Prepare the Station : Wipe mushrooms clean with a damp paper towel and cut them into thick, uniform slices, about ⅓-inch thick. Thinly slice the garlic cloves and roughly chop the parsley. Set everything aside within easy reach of the stovetop.
Heat the Pan : Place the cast-iron skillet over medium-high heat. Add approximately 3 tablespoons of the olive oil and heat until it shimmers, about 2 minutes. A hot pan is crucial for achieving a golden-brown sear.
Develop the Sear : Carefully arrange half of the sliced mushrooms in a single layer in the skillet. Let them cook undisturbed for 4–5 minutes, until the undersides are deeply browned. Stir and continue cooking for another 3–4 minutes until they are tender and golden all over. Transfer the first batch to a plate.
Bloom the Aromatics : Reduce the heat to medium. Add the remaining olive oil to the skillet along with the sliced garlic and the whole sprig of rosemary. Cook for just 45–60 seconds, stirring constantly, until the garlic is fragrant and turns a pale golden color.
Unify and Glaze : Return the seared mushrooms to the skillet with the garlic and rosemary. Season with the kosher salt, black pepper, and a pinch of red pepper flakes. Pour in the balsamic vinegar to deglaze the pan, scraping up any browned bits from the bottom.

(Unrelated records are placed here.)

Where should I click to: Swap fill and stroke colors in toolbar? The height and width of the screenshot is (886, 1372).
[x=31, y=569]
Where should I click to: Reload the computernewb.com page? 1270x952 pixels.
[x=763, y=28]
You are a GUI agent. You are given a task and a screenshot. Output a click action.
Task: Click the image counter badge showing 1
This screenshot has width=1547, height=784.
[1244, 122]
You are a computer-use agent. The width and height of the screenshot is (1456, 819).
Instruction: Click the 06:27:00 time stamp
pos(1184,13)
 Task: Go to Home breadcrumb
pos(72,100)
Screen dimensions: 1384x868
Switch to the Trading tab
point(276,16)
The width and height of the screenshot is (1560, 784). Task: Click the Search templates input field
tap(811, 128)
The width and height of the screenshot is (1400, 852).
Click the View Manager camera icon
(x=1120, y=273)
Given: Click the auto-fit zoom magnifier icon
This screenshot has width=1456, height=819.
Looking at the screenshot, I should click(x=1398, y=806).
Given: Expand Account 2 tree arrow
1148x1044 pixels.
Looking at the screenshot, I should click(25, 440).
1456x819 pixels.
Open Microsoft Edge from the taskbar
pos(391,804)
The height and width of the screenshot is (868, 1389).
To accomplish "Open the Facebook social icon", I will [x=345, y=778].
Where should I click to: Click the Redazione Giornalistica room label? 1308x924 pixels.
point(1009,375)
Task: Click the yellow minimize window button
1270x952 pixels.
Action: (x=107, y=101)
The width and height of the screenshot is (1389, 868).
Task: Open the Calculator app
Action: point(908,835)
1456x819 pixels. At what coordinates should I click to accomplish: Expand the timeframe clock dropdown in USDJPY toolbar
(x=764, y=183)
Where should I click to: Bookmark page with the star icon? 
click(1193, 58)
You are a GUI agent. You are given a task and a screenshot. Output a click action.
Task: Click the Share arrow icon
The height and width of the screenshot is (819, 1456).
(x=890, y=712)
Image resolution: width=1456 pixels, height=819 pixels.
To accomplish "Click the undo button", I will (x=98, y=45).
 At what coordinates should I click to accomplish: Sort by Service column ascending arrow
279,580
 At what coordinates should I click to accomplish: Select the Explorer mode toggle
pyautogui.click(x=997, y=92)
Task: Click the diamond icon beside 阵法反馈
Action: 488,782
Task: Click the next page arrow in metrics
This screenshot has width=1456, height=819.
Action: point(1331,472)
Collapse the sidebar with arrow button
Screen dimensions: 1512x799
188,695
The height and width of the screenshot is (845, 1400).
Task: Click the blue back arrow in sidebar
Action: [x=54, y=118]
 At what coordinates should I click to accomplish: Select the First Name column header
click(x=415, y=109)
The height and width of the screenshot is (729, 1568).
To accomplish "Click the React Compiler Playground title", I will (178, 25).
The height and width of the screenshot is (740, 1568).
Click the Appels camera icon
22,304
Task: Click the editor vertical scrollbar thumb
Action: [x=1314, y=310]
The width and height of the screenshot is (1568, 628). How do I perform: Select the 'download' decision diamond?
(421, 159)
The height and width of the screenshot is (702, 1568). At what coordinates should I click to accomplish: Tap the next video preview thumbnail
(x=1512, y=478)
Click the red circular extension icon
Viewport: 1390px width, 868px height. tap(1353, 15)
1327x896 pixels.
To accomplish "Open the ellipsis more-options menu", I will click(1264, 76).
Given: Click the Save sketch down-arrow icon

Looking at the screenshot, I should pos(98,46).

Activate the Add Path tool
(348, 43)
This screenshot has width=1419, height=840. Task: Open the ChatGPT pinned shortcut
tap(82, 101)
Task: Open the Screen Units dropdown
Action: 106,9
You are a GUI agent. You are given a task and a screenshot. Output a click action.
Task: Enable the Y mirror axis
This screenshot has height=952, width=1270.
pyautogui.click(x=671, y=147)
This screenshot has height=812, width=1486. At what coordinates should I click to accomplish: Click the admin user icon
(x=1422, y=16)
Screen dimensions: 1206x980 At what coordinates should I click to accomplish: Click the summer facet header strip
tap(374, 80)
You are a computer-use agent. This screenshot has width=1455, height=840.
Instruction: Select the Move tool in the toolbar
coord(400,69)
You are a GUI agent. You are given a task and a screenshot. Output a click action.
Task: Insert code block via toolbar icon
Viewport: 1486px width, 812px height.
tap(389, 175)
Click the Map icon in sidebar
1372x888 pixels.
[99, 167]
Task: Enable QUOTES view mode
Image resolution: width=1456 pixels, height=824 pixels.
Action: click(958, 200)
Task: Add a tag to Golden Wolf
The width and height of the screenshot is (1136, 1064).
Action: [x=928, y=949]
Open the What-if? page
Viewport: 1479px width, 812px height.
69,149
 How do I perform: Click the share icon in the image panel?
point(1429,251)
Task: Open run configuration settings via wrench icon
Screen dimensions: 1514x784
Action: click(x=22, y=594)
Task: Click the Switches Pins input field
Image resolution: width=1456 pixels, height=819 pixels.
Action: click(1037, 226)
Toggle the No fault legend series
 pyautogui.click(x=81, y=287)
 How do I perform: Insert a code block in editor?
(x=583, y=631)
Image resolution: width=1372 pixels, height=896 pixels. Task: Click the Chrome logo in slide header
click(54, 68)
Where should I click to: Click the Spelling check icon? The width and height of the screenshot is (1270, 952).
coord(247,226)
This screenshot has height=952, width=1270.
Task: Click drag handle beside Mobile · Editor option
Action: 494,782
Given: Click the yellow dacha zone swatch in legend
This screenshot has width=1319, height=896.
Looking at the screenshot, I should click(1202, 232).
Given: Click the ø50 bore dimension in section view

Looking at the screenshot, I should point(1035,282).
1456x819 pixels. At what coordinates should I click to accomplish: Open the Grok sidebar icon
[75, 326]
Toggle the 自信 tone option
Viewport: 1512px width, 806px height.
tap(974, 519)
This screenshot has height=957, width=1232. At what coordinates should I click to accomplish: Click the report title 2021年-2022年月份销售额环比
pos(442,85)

Final Infusion : Toss everything together and cook for another 2 minutes to allow the flavors to meld completely. The mushrooms should be glossy and well-coated. Remove the pan from the heat and discard the rosemary sprig.
Garnish and Serve : Finish the dish with a squeeze of fresh lemon juice and a final drizzle of any remaining olive oil. Sprinkle with the fresh, chopped parsley and serve immediately.